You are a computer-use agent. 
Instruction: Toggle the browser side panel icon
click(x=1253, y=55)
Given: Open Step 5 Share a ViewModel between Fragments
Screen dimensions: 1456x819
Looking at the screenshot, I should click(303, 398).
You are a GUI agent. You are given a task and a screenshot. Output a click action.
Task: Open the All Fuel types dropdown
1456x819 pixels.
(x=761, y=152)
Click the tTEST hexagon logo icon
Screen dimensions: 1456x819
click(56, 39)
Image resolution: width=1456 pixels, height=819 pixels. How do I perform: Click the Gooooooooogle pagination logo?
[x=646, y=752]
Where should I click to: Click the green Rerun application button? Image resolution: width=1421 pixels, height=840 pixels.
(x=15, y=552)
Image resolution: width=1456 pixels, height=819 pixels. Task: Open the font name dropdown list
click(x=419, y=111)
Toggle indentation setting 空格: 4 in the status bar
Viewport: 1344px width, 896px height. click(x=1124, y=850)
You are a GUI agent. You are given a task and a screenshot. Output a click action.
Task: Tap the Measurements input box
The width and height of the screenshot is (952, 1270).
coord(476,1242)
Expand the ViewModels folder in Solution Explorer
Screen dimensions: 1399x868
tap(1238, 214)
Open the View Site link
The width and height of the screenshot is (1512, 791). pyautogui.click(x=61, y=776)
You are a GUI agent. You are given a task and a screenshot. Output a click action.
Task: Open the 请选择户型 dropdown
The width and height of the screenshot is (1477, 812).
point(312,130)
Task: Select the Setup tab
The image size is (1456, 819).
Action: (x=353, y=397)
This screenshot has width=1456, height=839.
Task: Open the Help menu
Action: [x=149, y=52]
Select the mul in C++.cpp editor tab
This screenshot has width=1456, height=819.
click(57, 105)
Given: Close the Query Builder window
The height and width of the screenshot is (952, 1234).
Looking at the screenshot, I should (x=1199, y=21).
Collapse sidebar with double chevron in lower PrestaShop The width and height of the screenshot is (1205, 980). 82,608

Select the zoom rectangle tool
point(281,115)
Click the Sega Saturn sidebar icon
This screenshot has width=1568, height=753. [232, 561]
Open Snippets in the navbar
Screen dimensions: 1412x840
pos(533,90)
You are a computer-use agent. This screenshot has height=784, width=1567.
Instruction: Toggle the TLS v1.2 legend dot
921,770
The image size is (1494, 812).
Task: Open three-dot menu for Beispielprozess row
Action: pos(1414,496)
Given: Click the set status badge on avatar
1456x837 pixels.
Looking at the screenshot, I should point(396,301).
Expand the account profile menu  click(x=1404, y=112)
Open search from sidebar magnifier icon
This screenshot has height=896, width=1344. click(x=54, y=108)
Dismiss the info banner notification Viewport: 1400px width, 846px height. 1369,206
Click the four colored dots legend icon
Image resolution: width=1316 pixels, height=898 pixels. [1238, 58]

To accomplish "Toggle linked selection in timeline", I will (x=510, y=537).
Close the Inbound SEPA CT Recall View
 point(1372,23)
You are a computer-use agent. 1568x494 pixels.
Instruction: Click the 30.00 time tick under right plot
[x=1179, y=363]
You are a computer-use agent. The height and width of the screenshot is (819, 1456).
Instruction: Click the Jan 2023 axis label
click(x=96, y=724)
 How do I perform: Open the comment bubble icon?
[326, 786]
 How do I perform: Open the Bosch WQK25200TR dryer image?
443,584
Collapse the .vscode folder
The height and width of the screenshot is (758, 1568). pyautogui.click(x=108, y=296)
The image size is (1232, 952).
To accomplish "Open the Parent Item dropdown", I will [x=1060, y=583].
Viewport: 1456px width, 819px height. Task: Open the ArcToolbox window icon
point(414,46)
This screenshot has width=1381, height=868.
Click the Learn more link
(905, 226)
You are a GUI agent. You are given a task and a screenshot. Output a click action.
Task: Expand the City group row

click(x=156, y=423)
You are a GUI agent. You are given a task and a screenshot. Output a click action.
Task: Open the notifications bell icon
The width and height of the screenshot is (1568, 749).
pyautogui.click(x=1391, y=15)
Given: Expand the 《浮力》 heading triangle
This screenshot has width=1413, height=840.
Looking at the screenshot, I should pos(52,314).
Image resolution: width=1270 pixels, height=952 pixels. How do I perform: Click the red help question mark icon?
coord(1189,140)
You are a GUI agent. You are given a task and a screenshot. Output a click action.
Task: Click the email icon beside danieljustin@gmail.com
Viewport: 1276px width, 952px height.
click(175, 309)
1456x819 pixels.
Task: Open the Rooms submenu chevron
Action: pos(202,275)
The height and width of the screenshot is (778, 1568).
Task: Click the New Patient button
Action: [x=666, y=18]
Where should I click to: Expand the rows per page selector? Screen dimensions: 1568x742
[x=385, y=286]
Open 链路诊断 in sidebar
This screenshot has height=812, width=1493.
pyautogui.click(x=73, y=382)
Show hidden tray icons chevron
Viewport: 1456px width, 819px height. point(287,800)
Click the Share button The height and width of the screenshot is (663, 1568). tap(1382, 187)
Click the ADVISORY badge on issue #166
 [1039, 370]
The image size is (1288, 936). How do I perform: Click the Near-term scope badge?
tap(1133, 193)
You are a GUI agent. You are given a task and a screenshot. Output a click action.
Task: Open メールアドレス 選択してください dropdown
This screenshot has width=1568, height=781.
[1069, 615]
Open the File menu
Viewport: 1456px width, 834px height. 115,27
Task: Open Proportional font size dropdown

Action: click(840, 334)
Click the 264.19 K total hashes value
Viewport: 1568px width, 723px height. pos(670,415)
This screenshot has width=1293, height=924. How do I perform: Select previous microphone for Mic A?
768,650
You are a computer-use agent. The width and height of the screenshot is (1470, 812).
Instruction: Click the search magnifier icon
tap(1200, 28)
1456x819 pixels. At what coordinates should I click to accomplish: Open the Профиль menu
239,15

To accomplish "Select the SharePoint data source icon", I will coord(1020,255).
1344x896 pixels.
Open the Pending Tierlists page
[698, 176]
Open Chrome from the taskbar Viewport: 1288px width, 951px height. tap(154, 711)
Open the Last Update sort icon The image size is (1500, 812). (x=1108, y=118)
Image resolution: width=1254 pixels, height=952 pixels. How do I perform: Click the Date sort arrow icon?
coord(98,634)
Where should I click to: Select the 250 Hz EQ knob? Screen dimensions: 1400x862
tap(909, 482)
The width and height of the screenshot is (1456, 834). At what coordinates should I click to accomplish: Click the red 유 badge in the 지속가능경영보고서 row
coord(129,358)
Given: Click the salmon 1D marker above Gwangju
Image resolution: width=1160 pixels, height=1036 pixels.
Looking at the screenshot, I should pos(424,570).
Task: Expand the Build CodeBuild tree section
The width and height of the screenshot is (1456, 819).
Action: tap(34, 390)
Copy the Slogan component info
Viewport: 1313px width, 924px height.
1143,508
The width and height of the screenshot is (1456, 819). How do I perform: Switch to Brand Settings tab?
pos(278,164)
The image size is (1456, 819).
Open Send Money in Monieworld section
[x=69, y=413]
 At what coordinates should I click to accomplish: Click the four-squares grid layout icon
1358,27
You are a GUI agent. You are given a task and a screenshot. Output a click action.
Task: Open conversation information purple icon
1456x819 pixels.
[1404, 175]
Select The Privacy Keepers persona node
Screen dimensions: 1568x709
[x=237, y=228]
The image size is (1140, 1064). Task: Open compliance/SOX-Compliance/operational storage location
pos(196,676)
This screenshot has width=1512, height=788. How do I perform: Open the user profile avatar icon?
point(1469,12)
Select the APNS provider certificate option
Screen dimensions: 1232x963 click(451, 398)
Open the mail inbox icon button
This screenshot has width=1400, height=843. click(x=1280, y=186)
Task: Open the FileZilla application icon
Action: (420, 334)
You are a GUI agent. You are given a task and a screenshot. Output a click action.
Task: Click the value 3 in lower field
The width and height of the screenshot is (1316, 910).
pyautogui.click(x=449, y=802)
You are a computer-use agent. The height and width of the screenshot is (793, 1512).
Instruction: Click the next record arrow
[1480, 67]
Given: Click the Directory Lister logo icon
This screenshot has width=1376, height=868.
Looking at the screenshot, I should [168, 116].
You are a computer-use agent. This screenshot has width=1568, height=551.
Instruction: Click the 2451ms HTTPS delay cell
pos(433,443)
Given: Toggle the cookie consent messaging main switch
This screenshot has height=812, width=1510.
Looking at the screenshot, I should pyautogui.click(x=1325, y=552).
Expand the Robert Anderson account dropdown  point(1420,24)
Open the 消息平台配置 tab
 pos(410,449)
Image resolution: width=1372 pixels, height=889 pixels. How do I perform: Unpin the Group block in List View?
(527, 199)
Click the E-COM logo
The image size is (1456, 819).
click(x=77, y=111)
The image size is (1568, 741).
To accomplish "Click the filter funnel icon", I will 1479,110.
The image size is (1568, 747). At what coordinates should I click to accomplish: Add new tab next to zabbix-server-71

☆ ☆ ☆

Required work> Give back exactly the lines above, from the line containing "Screen dimensions: 1399x868" through the line containing "has height=784, width=1567.", with both end lines and nothing more.

Response>
Screen dimensions: 1399x868
tap(1238, 214)
Open the View Site link
The width and height of the screenshot is (1512, 791). pyautogui.click(x=61, y=776)
You are a GUI agent. You are given a task and a screenshot. Output a click action.
Task: Open the 请选择户型 dropdown
The width and height of the screenshot is (1477, 812).
point(312,130)
Task: Select the Setup tab
The image size is (1456, 819).
Action: (x=353, y=397)
This screenshot has width=1456, height=839.
Task: Open the Help menu
Action: [x=149, y=52]
Select the mul in C++.cpp editor tab
This screenshot has width=1456, height=819.
click(57, 105)
Given: Close the Query Builder window
The height and width of the screenshot is (952, 1234).
Looking at the screenshot, I should (x=1199, y=21).
Collapse sidebar with double chevron in lower PrestaShop The width and height of the screenshot is (1205, 980). 82,608

Select the zoom rectangle tool
point(281,115)
Click the Sega Saturn sidebar icon
This screenshot has width=1568, height=753. [232, 561]
Open Snippets in the navbar
Screen dimensions: 1412x840
pos(533,90)
You are a computer-use agent. This screenshot has height=784, width=1567.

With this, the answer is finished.